High‐mobility group AT‐hook 2 promotes growth and metastasis and is regulated by miR‐204‐5p in oesophageal squamous cell carcinoma
Hongdian Zhang, Xianxian Wu, Zhilin Sui, Zhao Ma, Lei Gong, Bin Meng, Peng Tang, Zhentao Yu
Abstract
Abstract Background To investigate the expression of high‐mobility group AT‐hook 2 (HMGA2) and miR‐204‐5p in oesophageal squamous cell carcinoma (ESCC) and their biological roles in ESCC development and progression. Methods HMGA2 and miR‐204‐5p expression levels in ESCC tissues and cell lines were detected by qRT‐PCR, Western blotting and immunohistochemical staining. ESCC cell lines were transfected with a small interfering RNA for HMGA2 and miR‐204‐5p mimic to downregulate and upregulate the expression levels of HMGA2 and miR‐204‐5p, respectively. The growth, migration and invasion abilities of ESCC cells were assessed by MTT, colony formation, wound‐healing and Transwell assays, respectively.
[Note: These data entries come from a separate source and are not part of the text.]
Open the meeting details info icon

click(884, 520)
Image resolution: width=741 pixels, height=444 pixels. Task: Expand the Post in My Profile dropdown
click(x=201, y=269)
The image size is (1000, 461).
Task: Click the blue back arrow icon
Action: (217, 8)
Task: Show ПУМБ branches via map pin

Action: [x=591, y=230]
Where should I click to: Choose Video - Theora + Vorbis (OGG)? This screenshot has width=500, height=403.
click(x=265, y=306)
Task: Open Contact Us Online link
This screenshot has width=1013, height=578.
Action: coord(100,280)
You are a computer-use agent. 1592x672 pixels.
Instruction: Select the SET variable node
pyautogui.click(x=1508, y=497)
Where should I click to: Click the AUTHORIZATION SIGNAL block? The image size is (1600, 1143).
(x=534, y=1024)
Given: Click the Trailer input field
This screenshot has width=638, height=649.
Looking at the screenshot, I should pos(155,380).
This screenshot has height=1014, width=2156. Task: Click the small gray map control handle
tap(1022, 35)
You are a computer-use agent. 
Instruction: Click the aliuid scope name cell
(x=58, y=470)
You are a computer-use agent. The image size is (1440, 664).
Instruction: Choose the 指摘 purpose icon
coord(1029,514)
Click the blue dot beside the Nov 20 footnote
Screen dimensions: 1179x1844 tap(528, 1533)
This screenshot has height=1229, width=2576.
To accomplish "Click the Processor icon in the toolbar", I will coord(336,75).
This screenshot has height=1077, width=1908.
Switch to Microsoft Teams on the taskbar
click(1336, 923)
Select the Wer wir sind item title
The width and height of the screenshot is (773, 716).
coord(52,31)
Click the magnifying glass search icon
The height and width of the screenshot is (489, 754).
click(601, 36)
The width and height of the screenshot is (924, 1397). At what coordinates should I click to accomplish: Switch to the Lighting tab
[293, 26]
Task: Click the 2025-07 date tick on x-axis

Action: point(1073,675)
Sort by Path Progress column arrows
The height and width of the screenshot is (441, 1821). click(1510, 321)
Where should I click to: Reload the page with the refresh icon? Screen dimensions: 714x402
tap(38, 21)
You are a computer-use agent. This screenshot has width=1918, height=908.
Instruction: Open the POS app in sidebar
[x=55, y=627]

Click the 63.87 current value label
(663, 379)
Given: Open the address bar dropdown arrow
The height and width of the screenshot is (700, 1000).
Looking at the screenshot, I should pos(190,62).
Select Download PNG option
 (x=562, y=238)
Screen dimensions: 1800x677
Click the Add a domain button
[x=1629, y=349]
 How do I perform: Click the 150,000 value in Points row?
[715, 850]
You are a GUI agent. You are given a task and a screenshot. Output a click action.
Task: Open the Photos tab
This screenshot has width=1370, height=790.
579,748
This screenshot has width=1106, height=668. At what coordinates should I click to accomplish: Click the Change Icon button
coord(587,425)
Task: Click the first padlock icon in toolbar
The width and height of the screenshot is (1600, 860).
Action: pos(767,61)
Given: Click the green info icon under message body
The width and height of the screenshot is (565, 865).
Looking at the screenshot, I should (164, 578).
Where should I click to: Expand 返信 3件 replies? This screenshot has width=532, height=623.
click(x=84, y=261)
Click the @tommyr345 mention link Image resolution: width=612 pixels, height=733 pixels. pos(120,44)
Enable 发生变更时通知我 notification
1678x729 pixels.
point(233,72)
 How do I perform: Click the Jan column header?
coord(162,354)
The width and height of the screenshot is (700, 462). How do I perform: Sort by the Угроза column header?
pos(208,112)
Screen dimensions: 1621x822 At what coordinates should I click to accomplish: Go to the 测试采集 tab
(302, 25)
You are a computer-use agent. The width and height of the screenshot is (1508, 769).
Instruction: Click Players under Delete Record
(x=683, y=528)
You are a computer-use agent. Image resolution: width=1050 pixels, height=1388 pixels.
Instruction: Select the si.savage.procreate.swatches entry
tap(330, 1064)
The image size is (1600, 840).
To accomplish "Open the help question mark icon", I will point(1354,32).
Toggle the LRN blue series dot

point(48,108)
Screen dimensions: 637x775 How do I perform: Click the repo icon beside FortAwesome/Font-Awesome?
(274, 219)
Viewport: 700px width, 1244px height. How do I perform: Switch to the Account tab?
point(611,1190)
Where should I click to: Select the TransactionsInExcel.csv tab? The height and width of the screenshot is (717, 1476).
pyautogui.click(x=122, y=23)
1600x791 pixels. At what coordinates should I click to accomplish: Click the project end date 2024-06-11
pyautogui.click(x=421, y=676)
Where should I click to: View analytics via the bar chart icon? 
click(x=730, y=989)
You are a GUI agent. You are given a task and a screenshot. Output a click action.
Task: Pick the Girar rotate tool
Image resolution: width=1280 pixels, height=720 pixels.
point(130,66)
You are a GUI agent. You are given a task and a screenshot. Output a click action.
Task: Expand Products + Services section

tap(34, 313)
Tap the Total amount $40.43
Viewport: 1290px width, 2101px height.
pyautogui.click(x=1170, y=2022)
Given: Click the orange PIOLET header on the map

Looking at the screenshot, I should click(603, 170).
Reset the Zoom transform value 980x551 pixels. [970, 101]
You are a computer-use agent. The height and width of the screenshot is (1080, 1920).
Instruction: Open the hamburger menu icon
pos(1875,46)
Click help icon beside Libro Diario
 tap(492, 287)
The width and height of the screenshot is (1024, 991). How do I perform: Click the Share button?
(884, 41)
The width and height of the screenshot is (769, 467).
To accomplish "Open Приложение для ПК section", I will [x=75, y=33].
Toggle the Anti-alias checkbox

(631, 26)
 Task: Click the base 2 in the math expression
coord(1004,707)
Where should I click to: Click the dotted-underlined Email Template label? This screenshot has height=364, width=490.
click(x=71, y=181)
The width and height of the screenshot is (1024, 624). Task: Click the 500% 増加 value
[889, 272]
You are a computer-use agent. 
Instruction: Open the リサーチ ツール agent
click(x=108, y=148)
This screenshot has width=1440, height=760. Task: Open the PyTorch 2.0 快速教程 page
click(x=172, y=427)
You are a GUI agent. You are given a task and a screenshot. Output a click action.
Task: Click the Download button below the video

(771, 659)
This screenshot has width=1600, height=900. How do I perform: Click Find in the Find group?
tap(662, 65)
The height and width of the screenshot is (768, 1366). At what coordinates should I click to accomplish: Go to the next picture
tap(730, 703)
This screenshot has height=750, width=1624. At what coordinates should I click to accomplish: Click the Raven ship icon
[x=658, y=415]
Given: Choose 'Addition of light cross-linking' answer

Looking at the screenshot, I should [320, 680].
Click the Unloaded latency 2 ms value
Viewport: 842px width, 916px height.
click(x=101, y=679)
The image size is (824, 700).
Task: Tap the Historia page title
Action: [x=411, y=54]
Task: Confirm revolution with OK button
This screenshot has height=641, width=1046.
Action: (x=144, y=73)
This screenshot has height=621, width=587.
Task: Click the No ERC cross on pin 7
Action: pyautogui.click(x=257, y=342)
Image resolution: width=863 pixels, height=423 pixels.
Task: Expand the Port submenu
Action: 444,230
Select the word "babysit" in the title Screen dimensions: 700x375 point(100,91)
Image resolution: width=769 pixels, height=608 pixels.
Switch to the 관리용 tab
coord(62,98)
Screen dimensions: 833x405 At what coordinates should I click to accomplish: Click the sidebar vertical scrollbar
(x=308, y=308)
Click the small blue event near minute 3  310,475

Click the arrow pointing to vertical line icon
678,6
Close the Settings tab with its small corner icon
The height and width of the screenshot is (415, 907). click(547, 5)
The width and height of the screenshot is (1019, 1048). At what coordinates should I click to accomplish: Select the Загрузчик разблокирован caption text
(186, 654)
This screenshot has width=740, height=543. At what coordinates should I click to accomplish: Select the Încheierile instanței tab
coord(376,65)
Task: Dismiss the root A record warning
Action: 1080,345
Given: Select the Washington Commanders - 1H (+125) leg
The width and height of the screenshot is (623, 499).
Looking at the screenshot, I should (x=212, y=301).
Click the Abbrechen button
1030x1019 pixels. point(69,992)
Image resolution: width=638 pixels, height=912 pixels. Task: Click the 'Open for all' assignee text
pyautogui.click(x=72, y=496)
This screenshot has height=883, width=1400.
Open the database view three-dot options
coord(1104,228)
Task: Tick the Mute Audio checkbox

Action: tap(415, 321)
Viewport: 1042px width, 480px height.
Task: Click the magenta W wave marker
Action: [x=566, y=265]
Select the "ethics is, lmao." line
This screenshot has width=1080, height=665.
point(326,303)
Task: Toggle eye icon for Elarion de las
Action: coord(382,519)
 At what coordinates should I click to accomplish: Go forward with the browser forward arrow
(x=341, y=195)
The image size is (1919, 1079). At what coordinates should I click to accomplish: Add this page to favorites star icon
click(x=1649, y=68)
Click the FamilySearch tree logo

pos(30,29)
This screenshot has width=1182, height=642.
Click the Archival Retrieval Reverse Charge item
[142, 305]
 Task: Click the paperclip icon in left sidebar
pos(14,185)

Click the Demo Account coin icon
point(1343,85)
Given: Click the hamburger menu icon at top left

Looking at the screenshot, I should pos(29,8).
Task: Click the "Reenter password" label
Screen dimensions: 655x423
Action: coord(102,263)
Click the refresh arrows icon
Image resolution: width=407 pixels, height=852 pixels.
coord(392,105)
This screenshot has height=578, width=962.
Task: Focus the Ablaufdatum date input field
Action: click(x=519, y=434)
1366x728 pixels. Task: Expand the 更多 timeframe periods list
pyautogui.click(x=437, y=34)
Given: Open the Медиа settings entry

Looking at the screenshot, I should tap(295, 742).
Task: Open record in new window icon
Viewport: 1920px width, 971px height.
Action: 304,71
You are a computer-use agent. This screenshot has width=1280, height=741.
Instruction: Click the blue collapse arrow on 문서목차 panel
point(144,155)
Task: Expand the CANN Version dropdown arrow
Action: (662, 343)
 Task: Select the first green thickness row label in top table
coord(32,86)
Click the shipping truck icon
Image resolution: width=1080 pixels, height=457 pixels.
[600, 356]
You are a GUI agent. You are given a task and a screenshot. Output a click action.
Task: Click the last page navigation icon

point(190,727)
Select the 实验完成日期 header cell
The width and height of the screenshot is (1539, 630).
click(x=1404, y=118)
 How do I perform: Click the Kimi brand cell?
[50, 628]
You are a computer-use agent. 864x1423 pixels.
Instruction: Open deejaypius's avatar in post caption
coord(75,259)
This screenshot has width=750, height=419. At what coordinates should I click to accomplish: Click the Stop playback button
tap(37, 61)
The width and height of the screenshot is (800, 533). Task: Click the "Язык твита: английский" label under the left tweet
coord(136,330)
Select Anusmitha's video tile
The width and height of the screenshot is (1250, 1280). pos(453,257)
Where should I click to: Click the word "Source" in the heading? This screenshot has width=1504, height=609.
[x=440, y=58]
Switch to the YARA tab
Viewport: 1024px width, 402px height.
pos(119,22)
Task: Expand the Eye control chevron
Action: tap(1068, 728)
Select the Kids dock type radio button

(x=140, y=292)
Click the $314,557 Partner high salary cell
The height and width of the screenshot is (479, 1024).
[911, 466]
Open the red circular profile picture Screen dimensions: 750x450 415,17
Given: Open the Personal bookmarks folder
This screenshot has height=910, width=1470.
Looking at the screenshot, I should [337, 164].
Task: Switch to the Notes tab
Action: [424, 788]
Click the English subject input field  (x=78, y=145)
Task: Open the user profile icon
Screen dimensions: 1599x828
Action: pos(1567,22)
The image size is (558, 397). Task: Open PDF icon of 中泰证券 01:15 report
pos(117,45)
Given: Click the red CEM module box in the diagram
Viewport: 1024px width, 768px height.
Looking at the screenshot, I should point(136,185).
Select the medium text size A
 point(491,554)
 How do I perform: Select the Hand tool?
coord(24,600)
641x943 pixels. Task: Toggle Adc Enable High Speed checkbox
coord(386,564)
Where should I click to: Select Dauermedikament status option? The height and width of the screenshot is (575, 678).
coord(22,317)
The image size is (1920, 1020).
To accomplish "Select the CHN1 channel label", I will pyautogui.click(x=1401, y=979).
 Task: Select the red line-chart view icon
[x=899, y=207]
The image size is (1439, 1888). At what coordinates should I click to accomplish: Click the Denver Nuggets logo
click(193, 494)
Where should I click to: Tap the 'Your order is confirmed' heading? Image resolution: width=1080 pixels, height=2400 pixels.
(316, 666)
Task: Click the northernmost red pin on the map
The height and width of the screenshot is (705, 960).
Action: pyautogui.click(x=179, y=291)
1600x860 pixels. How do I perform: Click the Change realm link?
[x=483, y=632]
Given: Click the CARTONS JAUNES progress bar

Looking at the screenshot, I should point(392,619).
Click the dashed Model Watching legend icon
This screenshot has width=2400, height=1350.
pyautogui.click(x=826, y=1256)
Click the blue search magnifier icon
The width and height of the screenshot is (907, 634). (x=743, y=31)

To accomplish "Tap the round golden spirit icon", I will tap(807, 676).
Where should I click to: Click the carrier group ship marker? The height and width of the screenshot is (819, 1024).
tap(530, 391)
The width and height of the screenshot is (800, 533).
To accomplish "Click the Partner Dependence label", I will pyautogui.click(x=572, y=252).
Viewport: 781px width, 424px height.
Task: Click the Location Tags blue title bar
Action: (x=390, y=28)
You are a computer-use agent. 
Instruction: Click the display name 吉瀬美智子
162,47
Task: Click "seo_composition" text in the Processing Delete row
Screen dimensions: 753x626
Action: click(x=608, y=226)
A luciferase reporter gene assay was used to determine whether the 3′‐untranslated coding regions of HMGA2 could be directly bound by miR‐204‐5p. Results HMGA2 expression was markedly upregulated ( P < .001), while miR‐204‐5p expression was markedly downregulated ( P = .003) in ESCC tissues compared with adjacent normal tissues. HMGA2 expression was correlated with tumour size, invasion depth, lymph node metastasis and tumour‐node‐metastasis stage (all P < .05) and was identified as an independent prognostic factor for ESCC patients. The expression levels of HMGA2 and miR‐204‐5p were negatively correlated ( r 2 = 0.609, P < .001). HMGA2 knockdown or miR‐204‐5p overexpression markedly inhibited ESCC cell growth, migration and invasion ( P < .05). In addition, restoration of HMGA2 expression partly reversed the inhibitory effects of miR‐204‐5p overexpression on migration and invasion ( P < .05). The luciferase reporter gene assay suggested that HMGA2 is a direct downstream target of miR‐204‐5p. Conclusion HMGA2 functions as an oncogene in the growth and metastasis of ESCC and is negatively regulated by miR‐204‐5p.